Un jour de novembre, Etat d'urgence


Il y a quelques temps à Paris j’étais dehors en goguette, en paillettes, souvent.

Embringuée, embarquée, débridée. Largage des amarres pour une récolte d’émotions, de rencontres, de scènes aux couleurs mélangées et aux contours improbables. Joyeuse funambule en équilibre sur les fils de l’adrénaline tendus entre une boîte de nuit et une terrasse de café, avant de glisser dans les clameurs des salles parisiennes. A pied, à vélo, en métro, en taxi, défilé dans les lumières de la ville, les yeux fermés, ouverts, découverts, vivants, confiants.

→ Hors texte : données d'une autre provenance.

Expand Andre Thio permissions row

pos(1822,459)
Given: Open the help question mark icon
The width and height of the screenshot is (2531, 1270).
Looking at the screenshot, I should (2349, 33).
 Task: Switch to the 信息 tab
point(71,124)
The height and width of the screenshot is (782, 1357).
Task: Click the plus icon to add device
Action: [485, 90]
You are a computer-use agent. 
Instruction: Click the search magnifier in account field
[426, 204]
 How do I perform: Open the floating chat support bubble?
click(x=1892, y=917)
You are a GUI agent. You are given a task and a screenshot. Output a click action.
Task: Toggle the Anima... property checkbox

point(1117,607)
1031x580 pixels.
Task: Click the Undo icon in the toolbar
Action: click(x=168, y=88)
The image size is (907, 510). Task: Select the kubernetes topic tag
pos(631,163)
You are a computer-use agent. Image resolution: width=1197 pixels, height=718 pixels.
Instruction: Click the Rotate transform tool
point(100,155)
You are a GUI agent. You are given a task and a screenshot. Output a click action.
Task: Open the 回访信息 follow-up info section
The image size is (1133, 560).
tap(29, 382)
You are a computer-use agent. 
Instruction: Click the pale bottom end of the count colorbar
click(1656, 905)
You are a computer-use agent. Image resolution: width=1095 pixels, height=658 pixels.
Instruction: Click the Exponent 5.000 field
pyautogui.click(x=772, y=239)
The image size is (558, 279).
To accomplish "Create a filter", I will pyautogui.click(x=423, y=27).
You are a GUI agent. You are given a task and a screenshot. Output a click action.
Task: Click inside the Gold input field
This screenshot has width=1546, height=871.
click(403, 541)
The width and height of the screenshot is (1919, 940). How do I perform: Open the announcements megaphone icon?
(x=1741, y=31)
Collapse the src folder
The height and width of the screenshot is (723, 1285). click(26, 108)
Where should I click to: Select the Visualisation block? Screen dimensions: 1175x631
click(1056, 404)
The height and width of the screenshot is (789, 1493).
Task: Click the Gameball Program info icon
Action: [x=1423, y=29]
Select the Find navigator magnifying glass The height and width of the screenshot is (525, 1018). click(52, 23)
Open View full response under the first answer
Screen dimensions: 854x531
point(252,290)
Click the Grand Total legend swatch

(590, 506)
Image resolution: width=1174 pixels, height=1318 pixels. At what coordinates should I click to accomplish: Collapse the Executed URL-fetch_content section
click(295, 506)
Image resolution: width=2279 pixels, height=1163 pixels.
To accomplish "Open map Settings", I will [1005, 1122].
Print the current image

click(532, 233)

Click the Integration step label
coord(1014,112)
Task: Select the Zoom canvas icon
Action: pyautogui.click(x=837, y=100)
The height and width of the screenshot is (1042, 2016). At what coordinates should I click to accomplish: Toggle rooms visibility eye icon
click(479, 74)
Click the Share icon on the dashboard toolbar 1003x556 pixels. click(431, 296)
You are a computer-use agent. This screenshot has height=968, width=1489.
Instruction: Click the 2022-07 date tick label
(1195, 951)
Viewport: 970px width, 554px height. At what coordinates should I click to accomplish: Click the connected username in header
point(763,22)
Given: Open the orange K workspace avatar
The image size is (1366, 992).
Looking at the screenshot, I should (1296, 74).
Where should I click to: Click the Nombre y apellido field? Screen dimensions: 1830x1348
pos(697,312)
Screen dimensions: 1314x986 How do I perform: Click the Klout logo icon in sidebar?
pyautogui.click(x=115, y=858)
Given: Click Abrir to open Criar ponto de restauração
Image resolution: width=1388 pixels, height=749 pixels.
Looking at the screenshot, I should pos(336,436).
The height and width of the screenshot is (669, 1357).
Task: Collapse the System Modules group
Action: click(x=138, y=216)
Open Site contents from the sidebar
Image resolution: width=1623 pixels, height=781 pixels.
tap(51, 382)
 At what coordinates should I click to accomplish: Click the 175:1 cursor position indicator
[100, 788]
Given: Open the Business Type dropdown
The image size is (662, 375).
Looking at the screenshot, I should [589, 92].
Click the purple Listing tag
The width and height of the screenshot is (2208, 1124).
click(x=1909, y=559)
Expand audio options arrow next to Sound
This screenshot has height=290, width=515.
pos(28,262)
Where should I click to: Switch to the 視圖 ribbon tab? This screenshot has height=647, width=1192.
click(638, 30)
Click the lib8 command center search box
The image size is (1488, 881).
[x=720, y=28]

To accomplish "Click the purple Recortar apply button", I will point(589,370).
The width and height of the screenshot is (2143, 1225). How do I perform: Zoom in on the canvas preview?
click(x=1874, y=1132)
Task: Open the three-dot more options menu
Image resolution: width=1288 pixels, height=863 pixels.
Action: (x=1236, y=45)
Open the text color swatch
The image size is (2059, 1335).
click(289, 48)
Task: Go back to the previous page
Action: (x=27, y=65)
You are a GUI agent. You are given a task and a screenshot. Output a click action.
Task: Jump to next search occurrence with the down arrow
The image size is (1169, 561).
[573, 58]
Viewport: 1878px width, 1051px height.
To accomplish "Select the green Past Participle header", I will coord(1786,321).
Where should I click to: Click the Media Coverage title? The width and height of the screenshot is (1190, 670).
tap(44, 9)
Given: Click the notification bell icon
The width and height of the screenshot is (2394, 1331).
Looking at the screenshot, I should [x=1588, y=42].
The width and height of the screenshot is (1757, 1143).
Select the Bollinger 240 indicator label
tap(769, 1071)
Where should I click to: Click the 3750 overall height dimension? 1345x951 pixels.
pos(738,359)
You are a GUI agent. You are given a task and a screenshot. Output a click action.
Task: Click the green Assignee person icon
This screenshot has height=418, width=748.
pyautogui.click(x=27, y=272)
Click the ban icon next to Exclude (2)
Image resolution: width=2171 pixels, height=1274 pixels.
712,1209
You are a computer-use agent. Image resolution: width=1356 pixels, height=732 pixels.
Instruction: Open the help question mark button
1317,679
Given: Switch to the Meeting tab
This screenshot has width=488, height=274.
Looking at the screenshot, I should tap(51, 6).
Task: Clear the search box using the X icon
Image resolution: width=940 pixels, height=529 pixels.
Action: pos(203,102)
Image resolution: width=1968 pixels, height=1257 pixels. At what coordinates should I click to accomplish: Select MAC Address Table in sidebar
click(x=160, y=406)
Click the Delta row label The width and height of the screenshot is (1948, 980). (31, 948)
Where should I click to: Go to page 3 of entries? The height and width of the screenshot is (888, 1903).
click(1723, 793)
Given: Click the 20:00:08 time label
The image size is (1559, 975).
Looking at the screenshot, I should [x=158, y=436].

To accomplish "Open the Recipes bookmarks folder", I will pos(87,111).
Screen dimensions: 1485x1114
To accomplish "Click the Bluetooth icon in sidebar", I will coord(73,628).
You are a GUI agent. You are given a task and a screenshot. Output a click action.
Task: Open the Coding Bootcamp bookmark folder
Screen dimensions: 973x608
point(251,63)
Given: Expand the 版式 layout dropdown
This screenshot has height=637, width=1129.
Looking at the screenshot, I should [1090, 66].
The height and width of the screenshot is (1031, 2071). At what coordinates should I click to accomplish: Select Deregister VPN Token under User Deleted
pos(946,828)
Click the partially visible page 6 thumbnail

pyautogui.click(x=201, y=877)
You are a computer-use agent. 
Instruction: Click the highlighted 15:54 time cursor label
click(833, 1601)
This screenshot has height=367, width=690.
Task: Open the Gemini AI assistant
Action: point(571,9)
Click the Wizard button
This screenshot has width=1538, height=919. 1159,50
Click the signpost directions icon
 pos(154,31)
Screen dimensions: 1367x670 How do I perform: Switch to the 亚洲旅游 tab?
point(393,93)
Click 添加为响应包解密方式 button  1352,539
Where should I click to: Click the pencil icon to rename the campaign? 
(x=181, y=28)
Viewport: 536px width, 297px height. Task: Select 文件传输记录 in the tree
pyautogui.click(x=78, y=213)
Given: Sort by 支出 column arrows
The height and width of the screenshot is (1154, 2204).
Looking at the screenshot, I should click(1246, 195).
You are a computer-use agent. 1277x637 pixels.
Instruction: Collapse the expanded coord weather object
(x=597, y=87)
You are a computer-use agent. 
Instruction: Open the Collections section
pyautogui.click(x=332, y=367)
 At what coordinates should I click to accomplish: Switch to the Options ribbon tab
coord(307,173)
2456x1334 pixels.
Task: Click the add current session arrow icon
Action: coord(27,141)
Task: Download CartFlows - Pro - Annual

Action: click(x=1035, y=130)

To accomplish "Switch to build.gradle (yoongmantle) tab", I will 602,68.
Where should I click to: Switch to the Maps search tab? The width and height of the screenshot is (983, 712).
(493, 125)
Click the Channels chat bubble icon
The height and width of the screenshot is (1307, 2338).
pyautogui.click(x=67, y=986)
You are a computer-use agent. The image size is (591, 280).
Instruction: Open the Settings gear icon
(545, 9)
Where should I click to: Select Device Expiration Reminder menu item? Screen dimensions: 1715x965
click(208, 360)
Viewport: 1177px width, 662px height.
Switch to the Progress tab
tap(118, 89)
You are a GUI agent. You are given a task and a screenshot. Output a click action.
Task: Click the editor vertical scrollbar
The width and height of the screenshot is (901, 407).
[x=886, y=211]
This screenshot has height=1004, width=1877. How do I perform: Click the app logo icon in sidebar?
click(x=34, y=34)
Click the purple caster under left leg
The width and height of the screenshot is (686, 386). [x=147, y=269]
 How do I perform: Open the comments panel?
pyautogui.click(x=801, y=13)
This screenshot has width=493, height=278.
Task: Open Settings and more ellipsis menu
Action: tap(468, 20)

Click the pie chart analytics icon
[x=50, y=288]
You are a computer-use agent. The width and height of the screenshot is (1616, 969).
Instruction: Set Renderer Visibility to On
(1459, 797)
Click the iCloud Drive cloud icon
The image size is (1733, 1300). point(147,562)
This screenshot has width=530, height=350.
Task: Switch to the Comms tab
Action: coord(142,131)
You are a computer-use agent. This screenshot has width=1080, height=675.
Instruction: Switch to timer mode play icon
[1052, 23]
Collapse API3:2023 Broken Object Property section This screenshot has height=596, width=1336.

Hier soir en sortant du Rosa, le vent d’hiver s’était levé sur la Seine et j’ai resserré mon écharpe avant d’enfourcher mon vélo. Il faisait nuit déjà. En chemin, je me suis arrêtée chez le Portugais du coin pour acheter une branche de céleri et des carottes pour la chorba. C’est ma collègue qui m’a donné la recette, celle de sa mère. Ma collègue a des cheveux magnifiques. Elle monte parfois sur le grand bar de la barge pour danser la danse du ventre, la pointe du pied tendue sur le zinc, les bras déployés, le bout des doigts posés sur l’air. Et alors sa beauté de reine antique me coupe le souffle.

Soupe partagée avec l’homme que j’aime. Douceur, chaleur, quotidien, sommeil.

Train-train de ce matin. Eau chaude, douche, chat. Contemplation. Le ciel de Paris, celui que je n’aime pas trop, avec la brume qui fait un couvercle uniforme au dessus des immeubles. Depuis deux jours, les branches des arbres posés dans le paysage de mes matins parisiens sont nues, ou presque.

Et ce texto. Est-ce que je vais bien ? Etrange cette question de si bon matin. Mais oui, et toi ? Et mon cœur, mon cœur vole en éclat en lisant sur le petit écran « Horrible » « Attentats » « Fusillés dans les rues du 11ème, 10ème et au bataclan ».

J’appelle mon amie avec qui j’aimais tant sortir, qui vit rue Bichat. Elle a passé la nuit à répondre aux messages reçus à partir de minuit. Elle me rappelle que nous avions trouvé un soir de fiesta au Bataclan par terre une liasse de billets et que ce soir-là la nuit fut encore plus folle.

Cette semaine, dans un petit square du nord de la capitale, j’ai ramassé des feuilles de ginkgo biloba. Elles sont posées là bien à plat. Dorées, toutes pareilles et toutes différentes, singulières, élancées, arrondies, épanouies, ciselées. Il y en a six.

Le Rosa est fermé. Etat d’urgence. Etat. D’urgence.

Je mets mon manteau et aujourd’hui sous ce ciel de Paris qui est encore plus bas, je vais ramasser cent quatorze autres feuilles, au moins.